Monday, August 27, 2012

Bungee Cord 8-27-12


Hello,
     One of the “joys” of living in Pennsylvania is the requirement of an annual car inspection.  All in all, I don’t suppose that it is a bad idea in that it keeps the roads safer and the air cleaner, but this morning as I sit in a coffee shop….now for over four hours….the burden of the inspection is beginning to outweigh its benefits.
     I got up on my day off at 7:00 to take my car in for its appointment, which was to take less than an hour.  After I dropped my car off, I walked over to the local coffee shop for a bite to eat and a cup of coffee.  True to their promise, I got a call on my cell phone before an hour had passed.  The call, however, came with some bad news.  My car had failed!  One rear passenger tire was too worn.  Judged unworthy of travelling the roads of Pennsylvania, I needed to get the tire changed, and for that matter the other three were nearing the same judgment.  The advice: change them all.
      “What is that going to cost?” I said.
      “Let me do some checking and I’ll get back to you,” said the mechanic back to me, which soon he did.
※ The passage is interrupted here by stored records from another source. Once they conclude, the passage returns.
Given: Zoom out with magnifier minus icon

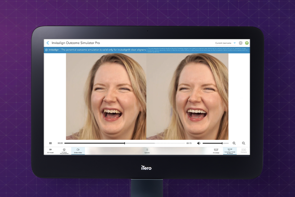Looking at the screenshot, I should (244, 143).
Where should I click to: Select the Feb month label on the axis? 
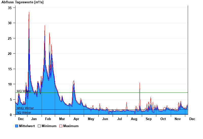click(48, 119)
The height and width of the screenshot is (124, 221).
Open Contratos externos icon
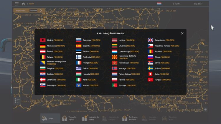(x=125, y=118)
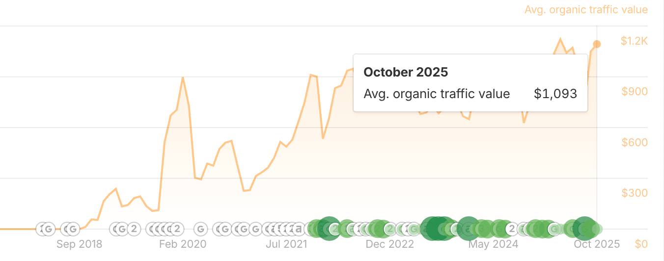This screenshot has height=261, width=664.
Task: Click the October 2025 tooltip heading
Action: pyautogui.click(x=406, y=72)
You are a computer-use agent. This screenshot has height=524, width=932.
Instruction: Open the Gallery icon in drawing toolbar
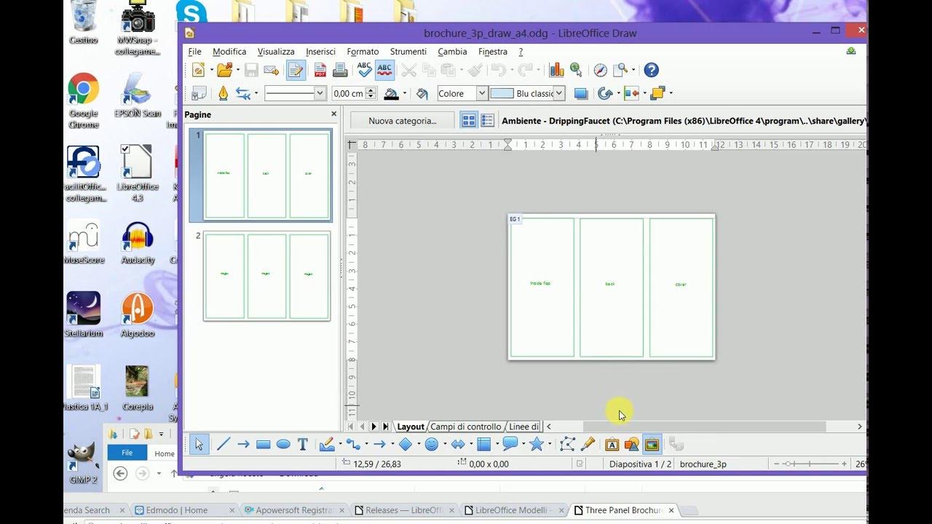click(x=652, y=444)
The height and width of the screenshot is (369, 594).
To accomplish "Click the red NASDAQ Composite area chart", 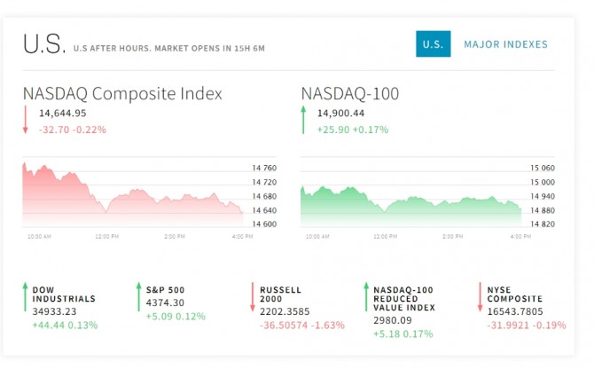I will point(133,195).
The news was a bit of a jolt to my pocketbook, but a blow my pocketbook had no choice but to suffer.
     Well, now it has been over 4 ½ hours since I dropped my car off, and the coffee shop has rotated through several rounds of customers and the afternoon staff has come in to work….and still I await my car.  If I would have known that it would have amounted to this, I certainly wouldn’t have so cheerfully gotten up on my day off, and if there would have been a way to avoid this inspection (but there is not), I certainly would have taken that option.
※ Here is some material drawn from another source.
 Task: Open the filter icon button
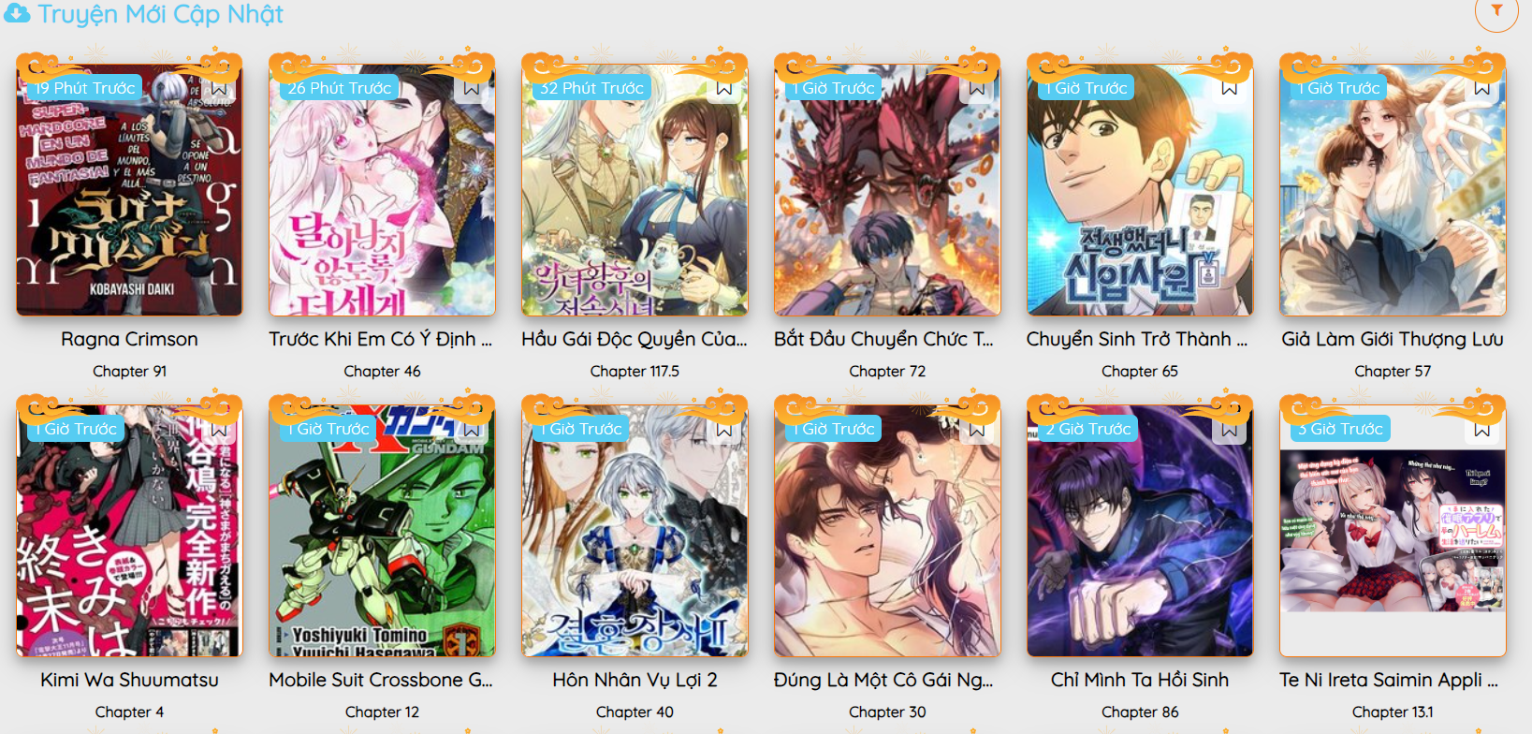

     When I talk to people who don’t attend worship on Sunday morning (and they usually bring up the topic when they discover that I am a pastor), they often say, “Well, I’ve been working so hard, and Sunday is my only day to sleep in.”
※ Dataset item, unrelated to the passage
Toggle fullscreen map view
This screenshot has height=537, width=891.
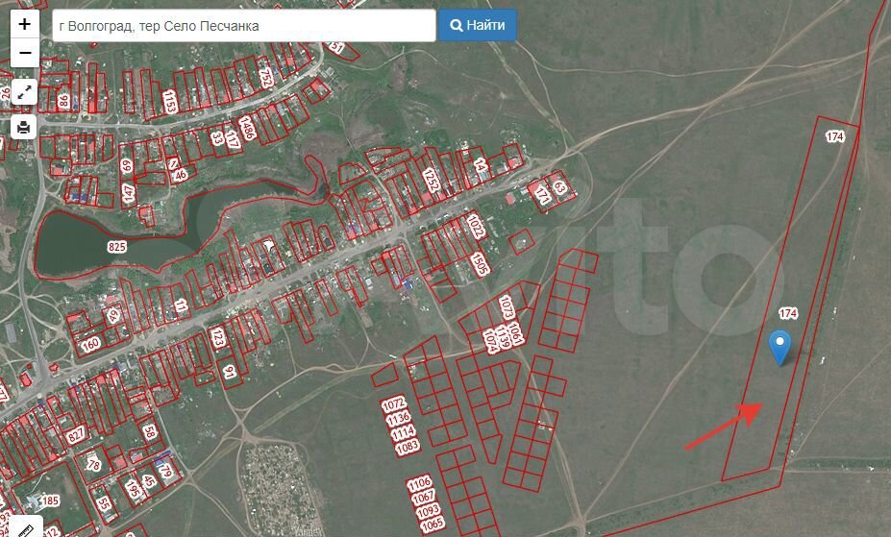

   To date, I haven’t really known how to respond.  But today, as I sit in this coffee shop, I think I may have come to a deeper understanding of those who offer me this common response for not coming to church.  Maybe they have experienced worship to be akin to this mandatory car inspection.  Scheduled on one’s day off.  Slicing into coveted sleeping time.  Eating into the day’s plans.  Nit-picking for faults, and pronouncing failure, and resulting in a wounded pocketbook.  If that is the experience that they have had with the church, as I continue to wait for my car in this coffee shop, I can understand their reticence to come to worship every week.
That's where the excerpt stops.